Klimaaktive baubotanische Stadtquartiere, Bautypologien und Infrastrukturen: Modellprojekte und Planungswerkzeuge


Autoren: Dr.-Ing. Ferdinand Ludwig (IGMA),  Dipl.-Ing. Daniel Schönle (Freier Architekt und Stadtplaner, Stuttgart), Dipl.-Ing. Moritz Bellers (ILPÖ)| Beratung: Prof. Dr. Jürgen Baumüller, Dipl.-Ing. Regierungsbaumeisterin Imke Mumm | Mitarbeit: M.A. Jakob Rauscher, Dipl.-Ing. Boyan Mihaylov, Dipl.-Ing. Ute Vees, Dipl.-Ing. Oliver Teiml | Auftraggeber: LUBW Landesanstalt für Umwelt, Messungen und Naturschutz Baden-Württemberg


 

Das Forschungsvorhaben im Rahmen des Programms KLIMOPASS (Klimawandel und modellhafte Anpassung in Baden-Württemberg) wurde mit Mitteln des Ministeriums für Umwelt, Klima und Energiewirtschaft Baden-Württemberg umgesetzt. 

 

Es verfolgt das Ziel, konkrete Entwurfsbeispiele und Umsetzungsstrategien zu erarbeiten, um die stadtklimatischen Potentiale der Baubotanik in der Praxis zur Anwendung zu bringen.
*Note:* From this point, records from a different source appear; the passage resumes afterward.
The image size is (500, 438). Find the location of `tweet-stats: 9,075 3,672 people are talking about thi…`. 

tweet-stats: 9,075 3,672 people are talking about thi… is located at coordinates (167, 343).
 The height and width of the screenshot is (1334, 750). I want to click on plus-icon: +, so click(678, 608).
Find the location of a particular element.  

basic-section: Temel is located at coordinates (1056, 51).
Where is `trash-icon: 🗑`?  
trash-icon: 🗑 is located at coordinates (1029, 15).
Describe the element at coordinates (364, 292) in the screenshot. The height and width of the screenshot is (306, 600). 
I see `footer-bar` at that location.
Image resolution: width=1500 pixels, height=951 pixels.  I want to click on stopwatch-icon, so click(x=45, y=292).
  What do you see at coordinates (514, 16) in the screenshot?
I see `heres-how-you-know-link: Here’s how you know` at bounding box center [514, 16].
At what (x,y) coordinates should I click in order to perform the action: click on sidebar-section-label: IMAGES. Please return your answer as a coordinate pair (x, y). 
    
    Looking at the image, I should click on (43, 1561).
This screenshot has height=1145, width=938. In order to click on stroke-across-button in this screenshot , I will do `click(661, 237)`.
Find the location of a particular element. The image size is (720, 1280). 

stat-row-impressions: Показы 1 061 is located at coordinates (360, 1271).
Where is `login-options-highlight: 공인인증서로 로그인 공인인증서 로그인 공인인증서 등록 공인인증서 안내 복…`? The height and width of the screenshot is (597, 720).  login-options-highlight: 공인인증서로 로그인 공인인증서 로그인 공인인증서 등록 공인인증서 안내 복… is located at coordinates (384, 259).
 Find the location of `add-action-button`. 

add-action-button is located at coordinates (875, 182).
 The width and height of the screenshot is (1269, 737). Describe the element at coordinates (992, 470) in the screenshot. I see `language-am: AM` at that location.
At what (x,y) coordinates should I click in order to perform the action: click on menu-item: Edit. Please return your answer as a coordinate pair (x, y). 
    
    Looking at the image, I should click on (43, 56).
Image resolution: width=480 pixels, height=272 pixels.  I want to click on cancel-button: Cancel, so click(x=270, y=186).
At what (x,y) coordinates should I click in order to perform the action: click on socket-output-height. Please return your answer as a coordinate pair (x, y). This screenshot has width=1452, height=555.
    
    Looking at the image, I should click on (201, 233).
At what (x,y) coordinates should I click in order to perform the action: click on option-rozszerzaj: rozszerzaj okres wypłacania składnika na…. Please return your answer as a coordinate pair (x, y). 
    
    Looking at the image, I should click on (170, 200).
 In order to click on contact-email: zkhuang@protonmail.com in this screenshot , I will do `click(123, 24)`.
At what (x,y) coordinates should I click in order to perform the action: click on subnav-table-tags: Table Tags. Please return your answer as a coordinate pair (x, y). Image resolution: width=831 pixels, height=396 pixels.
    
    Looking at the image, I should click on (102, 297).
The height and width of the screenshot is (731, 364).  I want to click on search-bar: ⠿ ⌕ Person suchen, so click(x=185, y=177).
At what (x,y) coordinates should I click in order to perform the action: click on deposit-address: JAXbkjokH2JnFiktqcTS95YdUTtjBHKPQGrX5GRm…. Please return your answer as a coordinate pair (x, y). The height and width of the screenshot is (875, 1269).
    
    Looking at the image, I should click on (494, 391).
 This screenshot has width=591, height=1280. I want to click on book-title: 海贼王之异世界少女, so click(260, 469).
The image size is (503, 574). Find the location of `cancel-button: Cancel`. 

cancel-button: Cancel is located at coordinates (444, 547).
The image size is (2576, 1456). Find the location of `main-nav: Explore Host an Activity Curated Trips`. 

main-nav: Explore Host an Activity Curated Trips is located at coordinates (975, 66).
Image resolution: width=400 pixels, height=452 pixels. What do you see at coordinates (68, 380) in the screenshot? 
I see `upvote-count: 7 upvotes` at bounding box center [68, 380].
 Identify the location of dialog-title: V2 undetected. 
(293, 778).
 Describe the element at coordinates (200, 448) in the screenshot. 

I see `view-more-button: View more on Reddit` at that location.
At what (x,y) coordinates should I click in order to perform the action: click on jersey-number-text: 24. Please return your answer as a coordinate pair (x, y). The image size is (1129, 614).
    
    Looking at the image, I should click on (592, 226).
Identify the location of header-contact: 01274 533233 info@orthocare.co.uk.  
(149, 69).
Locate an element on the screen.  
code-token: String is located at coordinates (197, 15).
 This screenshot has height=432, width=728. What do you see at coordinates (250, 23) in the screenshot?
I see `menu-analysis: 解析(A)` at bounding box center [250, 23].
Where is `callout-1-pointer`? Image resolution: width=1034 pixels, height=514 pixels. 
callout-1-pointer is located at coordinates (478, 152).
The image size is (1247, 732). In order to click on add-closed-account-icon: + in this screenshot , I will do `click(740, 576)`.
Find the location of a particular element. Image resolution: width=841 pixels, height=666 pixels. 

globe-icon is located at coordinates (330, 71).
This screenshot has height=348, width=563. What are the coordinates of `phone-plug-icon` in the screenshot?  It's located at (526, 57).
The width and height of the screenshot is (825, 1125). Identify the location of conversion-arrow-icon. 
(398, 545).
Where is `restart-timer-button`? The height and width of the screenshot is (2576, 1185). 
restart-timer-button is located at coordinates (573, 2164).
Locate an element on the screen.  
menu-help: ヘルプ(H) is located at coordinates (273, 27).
Die Baubotanik bietet, insbesondere durch die Technik der Pflanzenaddition, die Möglichkeit, die schnelle Verfügbarkeit von Bauwerksbegrünungen mit der Dauerhaftigkeit, langfristigen Robustheit und nachhaltigen ökologischen Wirkung von Bäumen zu verbinden. Damit kann der im Rahmen von Klimaanpassungsstrategien geforderten intensiven Durchgrünung von Städten bei gleichzeitig hoher Dichte entsprochen werden.

 

Um die Baubotanik als innovative Form des Stadtgrüns vorzustellen und ihren möglichen Beitrag zur Lösung stadtklimatischer bzw. stadtökologischer Probleme diskutieren zu können, wurden zunächst bekannte Formen des Stadtgrüns bezüglich ihrer botanischen, technischen, räumlichen, ökonomischen und ökologischen Aspekte sowie ihrer zeitlichen Entwicklung untereinander und mit der Baubotanik verglichen.

 

Darauf aufbauend wurden fünf Beispielentwürfe für klimaaktive baubotanische Bauwerke, Stadtquartiere und Infrastrukturen erarbeitet. Diese wurden modellhaft an Situationen in Stuttgart entwickelt, die eine hohe stadtklimatische Relevanz und eine Vergleichbarkeit mit Situationen in anderen Städten erkennen ließen. Als Entscheidungsgrundlage dienten hierbei der Klimaatlas der Region Stuttgart (Verband_Region_Stuttgart, 2008) und das Bauflächenmanagement der Stadt Stuttgart. In ihrer Zielsetzung orientieren sich diese Modellprojekte an den beiden aktuell maßgeblichen Stadtentwicklungskonzepten für Stuttgart, dem Klimaanpassungskonzept KLIMAKS und dem Stadtentwicklungskonzept STEK.